The record links to 1 condition, with Alcohol Use Disorder appearing as the primary indexed condition, and to 2 interventions — of which Placebo is the first listed. Interventions can include drugs, devices, procedures, behavioral programs, or observational arms, and each is tracked as a separate registry field so that downstream queries can filter accurately. When a trial lists multiple interventions, it usually reflects a multi-arm design or a comparison protocol rather than a single treatment being tested in isolation. The brief summary published in the registry is the clearest source of protocol intent and should be read before drawing conclusions from any sidebar tags.
Geographic footprint matters for practical reasons: NCT06269627 reports 1 study location spanning 1 distinct geographic area — top geographies include Maryland. A larger site network tends to correlate with broader recruitment capacity, but it does not imply anything about study quality, and site-level enrollment status can diverge from the overall registry status shown above. Every data point on this page comes from the public ClinicalTrials.gov dataset and is reproduced here for reference only; it is not a medical recommendation, an endorsement of the sponsor, or an invitation to enroll. Verify current status, eligibility criteria, and contact details directly at ClinicalTrials.gov, and discuss any participation decision with your own healthcare provider.
Frequently Asked Questions
What is clinical trial NCT06269627 about?
NCT06269627 is a clinical study titled "Temporally-Resolved Electrophysiology of Acamprosate Treatment of Alcohol Use Disorder". Background: Chronic heavy drinking can cause alcohol use disorder (AUD). AUD changes how the brain works. People with AUD may drink compulsively or feel like they cannot control their alcohol use. Acamprosate is an FDA-approved drug that reduces anxiety and craving in some, but not all, people with...

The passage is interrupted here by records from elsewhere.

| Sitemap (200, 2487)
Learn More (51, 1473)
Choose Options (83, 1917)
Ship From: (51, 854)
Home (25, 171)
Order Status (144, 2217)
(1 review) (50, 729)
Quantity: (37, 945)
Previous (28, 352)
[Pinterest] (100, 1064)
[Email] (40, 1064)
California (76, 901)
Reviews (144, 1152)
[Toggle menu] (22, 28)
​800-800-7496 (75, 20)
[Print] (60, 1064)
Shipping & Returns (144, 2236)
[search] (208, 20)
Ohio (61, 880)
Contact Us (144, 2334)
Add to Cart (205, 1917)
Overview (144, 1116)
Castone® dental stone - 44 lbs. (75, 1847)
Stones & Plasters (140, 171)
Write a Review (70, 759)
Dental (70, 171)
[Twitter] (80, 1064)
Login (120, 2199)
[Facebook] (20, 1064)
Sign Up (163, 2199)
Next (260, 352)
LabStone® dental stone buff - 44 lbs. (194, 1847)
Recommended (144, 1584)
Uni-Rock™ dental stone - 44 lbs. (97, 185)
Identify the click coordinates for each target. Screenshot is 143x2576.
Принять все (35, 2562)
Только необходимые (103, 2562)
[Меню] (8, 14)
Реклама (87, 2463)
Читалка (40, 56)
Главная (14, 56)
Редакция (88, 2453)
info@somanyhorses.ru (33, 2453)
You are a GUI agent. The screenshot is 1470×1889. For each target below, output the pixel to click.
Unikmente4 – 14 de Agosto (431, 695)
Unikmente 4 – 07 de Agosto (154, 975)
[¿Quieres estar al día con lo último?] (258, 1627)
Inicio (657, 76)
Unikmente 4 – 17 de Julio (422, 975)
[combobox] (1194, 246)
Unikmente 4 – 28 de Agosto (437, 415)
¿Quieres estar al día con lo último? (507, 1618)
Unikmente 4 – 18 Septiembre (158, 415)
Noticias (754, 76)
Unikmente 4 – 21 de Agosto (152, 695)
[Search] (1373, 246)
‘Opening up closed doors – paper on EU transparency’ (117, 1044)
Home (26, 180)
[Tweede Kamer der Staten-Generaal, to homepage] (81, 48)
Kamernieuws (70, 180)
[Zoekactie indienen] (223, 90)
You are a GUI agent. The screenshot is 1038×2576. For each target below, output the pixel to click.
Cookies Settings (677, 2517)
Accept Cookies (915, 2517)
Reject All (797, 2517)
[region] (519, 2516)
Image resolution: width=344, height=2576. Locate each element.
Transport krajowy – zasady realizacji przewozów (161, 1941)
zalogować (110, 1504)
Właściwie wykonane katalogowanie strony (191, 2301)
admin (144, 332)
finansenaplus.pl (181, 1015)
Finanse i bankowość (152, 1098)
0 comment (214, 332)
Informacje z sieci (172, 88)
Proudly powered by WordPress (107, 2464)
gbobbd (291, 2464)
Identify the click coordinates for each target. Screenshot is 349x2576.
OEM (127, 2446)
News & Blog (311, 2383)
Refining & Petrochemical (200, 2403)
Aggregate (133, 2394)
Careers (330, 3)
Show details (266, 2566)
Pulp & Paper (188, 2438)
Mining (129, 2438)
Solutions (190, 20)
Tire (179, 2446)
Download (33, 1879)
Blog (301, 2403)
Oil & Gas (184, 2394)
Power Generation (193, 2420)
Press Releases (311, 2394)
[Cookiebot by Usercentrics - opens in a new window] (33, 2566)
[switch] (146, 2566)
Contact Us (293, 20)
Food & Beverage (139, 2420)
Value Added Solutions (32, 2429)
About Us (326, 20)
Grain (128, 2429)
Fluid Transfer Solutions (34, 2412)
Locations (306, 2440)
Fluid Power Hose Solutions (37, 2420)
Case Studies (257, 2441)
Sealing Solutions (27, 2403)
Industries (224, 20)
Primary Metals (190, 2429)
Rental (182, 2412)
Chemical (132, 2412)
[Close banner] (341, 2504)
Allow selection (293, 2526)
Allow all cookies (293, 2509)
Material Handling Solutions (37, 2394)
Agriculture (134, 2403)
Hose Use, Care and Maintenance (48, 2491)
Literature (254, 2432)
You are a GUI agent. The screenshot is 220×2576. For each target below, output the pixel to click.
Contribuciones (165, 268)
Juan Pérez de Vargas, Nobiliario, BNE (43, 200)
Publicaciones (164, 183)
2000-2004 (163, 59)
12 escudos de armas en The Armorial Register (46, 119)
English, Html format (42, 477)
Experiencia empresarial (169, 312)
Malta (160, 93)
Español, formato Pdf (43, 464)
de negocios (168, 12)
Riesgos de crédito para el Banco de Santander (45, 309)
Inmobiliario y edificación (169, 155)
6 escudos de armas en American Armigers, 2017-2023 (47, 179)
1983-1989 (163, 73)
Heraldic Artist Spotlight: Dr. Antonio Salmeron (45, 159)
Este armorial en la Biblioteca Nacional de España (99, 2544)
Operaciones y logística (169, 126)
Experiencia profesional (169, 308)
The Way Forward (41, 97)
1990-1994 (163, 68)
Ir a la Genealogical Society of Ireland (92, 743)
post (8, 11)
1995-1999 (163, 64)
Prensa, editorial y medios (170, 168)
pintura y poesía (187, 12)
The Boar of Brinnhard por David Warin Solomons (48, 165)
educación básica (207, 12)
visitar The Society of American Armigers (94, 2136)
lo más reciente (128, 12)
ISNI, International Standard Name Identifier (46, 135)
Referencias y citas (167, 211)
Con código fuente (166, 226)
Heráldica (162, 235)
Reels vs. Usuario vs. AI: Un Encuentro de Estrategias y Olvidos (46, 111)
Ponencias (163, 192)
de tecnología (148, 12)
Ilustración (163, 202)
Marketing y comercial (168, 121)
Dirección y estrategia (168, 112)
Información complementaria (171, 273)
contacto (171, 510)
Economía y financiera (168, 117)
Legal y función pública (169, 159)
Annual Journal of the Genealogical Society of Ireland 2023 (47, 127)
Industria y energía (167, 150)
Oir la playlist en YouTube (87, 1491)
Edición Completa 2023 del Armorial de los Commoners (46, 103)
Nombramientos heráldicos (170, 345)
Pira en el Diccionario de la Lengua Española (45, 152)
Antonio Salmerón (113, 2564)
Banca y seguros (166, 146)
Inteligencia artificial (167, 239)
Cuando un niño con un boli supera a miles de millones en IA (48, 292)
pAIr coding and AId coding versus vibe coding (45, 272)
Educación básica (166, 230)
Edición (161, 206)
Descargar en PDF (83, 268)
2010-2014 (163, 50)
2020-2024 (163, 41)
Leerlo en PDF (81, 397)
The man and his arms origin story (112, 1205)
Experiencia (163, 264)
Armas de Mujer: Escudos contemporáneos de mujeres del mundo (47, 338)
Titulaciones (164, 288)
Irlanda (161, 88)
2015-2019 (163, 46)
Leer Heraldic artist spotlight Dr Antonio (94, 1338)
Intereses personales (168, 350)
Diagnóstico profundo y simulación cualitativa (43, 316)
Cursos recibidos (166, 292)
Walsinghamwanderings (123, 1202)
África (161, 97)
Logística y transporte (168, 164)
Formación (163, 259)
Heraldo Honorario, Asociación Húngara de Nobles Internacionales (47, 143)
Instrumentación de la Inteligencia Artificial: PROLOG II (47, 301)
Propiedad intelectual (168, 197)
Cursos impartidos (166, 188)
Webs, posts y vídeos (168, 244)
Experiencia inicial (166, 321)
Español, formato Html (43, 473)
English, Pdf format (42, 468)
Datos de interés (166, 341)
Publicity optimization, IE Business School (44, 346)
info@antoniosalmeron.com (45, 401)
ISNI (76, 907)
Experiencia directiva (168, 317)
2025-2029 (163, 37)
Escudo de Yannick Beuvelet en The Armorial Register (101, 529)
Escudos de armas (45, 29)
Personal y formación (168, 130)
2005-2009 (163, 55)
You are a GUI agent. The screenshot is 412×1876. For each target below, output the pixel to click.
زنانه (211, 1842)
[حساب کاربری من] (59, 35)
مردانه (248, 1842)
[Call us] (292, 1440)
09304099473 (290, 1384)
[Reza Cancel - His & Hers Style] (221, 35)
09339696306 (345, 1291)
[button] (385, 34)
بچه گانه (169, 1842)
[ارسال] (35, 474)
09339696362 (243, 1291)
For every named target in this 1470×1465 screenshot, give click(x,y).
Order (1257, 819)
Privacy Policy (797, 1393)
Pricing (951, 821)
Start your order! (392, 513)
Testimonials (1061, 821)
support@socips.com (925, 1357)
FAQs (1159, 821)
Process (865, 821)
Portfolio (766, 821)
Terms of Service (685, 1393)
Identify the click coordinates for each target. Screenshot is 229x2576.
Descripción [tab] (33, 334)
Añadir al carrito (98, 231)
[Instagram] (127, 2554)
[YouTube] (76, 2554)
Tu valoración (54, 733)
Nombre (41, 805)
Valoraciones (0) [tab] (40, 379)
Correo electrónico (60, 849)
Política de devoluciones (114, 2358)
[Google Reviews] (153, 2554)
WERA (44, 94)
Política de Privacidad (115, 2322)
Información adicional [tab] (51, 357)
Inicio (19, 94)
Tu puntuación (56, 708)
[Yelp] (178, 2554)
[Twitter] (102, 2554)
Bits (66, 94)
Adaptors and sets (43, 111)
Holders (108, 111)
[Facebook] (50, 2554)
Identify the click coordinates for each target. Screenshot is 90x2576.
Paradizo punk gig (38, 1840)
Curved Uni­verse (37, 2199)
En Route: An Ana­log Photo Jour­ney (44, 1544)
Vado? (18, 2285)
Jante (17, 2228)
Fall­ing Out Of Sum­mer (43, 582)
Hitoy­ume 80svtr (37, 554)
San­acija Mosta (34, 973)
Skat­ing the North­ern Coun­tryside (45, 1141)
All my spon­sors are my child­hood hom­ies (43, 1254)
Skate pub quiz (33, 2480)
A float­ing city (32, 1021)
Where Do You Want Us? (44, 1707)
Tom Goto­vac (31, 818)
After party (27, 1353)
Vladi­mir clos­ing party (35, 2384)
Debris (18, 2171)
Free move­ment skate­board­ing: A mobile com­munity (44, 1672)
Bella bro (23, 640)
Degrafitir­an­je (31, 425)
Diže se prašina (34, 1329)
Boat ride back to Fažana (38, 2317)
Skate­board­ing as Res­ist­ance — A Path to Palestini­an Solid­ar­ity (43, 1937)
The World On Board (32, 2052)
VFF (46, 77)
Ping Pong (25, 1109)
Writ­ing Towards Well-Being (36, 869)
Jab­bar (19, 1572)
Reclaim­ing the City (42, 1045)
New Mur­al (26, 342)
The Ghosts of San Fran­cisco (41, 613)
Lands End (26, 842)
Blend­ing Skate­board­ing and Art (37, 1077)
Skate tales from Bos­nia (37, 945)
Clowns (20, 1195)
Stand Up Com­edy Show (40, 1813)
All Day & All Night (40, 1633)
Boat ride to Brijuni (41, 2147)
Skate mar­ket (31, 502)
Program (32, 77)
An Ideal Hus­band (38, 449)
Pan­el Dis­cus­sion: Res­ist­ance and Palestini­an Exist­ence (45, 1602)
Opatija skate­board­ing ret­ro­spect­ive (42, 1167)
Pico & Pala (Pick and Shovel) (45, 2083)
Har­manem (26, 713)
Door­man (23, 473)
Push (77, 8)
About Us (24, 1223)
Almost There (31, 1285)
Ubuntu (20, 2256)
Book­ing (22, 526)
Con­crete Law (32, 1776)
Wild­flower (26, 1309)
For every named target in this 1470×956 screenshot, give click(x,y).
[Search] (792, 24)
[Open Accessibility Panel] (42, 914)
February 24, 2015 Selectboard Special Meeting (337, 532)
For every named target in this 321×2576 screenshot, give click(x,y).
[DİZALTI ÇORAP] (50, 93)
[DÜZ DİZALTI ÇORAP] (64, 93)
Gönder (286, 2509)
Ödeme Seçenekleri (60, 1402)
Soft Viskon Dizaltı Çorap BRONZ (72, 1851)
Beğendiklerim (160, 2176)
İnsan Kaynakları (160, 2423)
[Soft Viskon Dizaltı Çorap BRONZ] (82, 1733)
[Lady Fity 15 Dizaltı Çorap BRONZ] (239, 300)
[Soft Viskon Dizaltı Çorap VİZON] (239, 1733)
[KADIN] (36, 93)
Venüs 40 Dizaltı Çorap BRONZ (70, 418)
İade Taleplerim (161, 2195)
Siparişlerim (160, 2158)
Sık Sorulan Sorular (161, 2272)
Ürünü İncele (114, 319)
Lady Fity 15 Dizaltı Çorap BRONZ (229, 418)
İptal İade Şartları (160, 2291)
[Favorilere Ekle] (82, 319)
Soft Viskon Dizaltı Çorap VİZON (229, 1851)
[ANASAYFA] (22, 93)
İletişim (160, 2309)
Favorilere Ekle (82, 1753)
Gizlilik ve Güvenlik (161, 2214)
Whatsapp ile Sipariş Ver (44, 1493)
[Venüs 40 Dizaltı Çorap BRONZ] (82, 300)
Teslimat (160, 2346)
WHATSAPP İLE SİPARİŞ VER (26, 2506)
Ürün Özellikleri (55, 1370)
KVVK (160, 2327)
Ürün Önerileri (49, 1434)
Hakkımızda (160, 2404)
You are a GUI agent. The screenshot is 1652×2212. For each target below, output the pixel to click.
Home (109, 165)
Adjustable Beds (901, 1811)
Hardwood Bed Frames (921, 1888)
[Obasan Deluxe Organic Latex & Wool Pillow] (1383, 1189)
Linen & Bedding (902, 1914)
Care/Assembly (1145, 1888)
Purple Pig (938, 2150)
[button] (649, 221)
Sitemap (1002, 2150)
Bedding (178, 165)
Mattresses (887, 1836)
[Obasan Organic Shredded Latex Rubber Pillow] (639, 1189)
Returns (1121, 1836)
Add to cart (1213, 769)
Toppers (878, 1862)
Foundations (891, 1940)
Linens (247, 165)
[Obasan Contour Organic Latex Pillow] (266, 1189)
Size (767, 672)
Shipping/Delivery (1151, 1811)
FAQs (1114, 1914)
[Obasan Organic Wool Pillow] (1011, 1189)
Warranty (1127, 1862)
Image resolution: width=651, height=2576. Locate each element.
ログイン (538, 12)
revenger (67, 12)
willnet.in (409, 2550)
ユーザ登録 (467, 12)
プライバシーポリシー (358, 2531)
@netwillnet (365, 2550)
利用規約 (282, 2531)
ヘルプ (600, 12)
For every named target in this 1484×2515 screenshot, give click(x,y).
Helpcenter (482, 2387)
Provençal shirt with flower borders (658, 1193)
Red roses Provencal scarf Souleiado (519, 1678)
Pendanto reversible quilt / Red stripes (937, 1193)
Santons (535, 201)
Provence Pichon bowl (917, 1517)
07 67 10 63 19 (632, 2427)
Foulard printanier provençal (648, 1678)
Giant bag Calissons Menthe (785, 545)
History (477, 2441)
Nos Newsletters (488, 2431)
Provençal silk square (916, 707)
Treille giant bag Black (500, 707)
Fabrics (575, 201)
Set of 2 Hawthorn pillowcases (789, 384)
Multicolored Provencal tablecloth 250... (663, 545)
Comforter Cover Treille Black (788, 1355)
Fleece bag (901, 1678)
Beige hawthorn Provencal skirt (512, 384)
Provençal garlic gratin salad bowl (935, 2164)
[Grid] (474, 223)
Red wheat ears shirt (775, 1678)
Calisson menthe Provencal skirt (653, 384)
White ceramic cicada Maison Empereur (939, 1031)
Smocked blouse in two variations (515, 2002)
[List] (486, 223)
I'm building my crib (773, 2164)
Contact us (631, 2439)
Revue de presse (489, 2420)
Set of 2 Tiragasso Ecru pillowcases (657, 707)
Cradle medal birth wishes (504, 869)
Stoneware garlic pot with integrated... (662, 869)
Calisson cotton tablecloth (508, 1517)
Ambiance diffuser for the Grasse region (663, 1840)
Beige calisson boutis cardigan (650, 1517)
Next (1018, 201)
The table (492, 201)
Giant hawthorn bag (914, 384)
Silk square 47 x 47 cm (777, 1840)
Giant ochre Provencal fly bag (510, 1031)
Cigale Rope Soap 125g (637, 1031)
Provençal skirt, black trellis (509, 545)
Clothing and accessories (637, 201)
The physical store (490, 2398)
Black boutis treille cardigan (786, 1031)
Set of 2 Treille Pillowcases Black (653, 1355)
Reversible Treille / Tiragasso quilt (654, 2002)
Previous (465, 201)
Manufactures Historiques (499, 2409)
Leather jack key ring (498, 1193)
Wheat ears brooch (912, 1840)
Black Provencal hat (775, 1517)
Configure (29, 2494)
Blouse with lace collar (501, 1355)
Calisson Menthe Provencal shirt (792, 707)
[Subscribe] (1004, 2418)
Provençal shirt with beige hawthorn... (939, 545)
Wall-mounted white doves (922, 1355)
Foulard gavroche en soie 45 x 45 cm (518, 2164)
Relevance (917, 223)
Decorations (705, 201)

What is the current status of trial NCT06269627?
This trial is currently recruiting. It is a Phase 4 study. The enrollment target is 48 participants. The study started on 2025-05-07. Estimated completion is 2026-12-31.
What conditions does trial NCT06269627 study?
This clinical trial studies the following conditions: Alcohol Use Disorder. These conditions were identified from the trial registry and reflect the primary focus areas of the research.
What interventions are being tested in trial NCT06269627?
The interventions under investigation include: Placebo (OTHER), Acamprosate calcium (DRUG). Each intervention is being evaluated for safety and efficacy as part of this clinical study.
Who is sponsoring clinical trial NCT06269627?
This trial is sponsored by National Institute on Alcohol Abuse and Alcoholism (NIAAA), which has 118 total clinical trials registered on ClinicalTrials.gov. The sponsor is responsible for the study's design, funding, and regulatory compliance.
Where is trial NCT06269627 being conducted?
This trial has 1 study location across Maryland. Contact the study sites directly through ClinicalTrials.gov for enrollment availability.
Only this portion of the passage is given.